真夏の碧
離島に移住して3年目の夏。
この異世界のような海が日常です。
どこまでも透明で蒼い海、それが目前に広がります。
島にいると見慣れてしまうのですが、陸地の友人たちの感嘆の声を聴くと。いかに自分が日常感から逸脱したリゾートに棲んでいるのだとわかります。
砂岩が風化した白浜と、花崗岩が風化した赤浜。
そのコントラストが胸に迫ります。
同級生から連絡がありまして。
初めてこの島に来てくれると。
宿泊先のキャパが薄いのでなかなか見つからないというので、家に泊まるように勧めました。そうそう、このハイシーズンに対応できるような部屋数を確保したら、冬場には持て余すのです。

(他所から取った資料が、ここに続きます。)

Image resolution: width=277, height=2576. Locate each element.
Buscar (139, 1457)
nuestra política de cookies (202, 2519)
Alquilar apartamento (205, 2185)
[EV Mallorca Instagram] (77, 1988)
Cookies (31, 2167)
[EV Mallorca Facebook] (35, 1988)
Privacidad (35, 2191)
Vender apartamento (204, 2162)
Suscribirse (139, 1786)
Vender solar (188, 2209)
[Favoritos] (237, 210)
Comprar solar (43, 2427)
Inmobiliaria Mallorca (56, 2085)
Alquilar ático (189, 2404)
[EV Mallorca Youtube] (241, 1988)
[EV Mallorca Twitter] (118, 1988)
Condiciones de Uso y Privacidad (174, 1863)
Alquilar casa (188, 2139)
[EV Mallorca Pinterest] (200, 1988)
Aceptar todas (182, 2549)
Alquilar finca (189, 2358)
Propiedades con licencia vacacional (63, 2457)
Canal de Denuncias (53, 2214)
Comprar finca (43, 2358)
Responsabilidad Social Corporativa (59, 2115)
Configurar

地域おこし協力隊の隊員任期が迫り、滅法な方面からもお声がかかります。何故にここまで選択肢が増えているのか。有難いことですが。
離島から抜け出したい思いと、この時期の海を眺めていると逡巡してしまうのです。
基本的に私は怠け者の夢想家なもので。
けれど仕事を纏めていくのも大好物で。
白砂と赤砂に覆われた二面性のある浜。
どこか自分に似通っている気がします。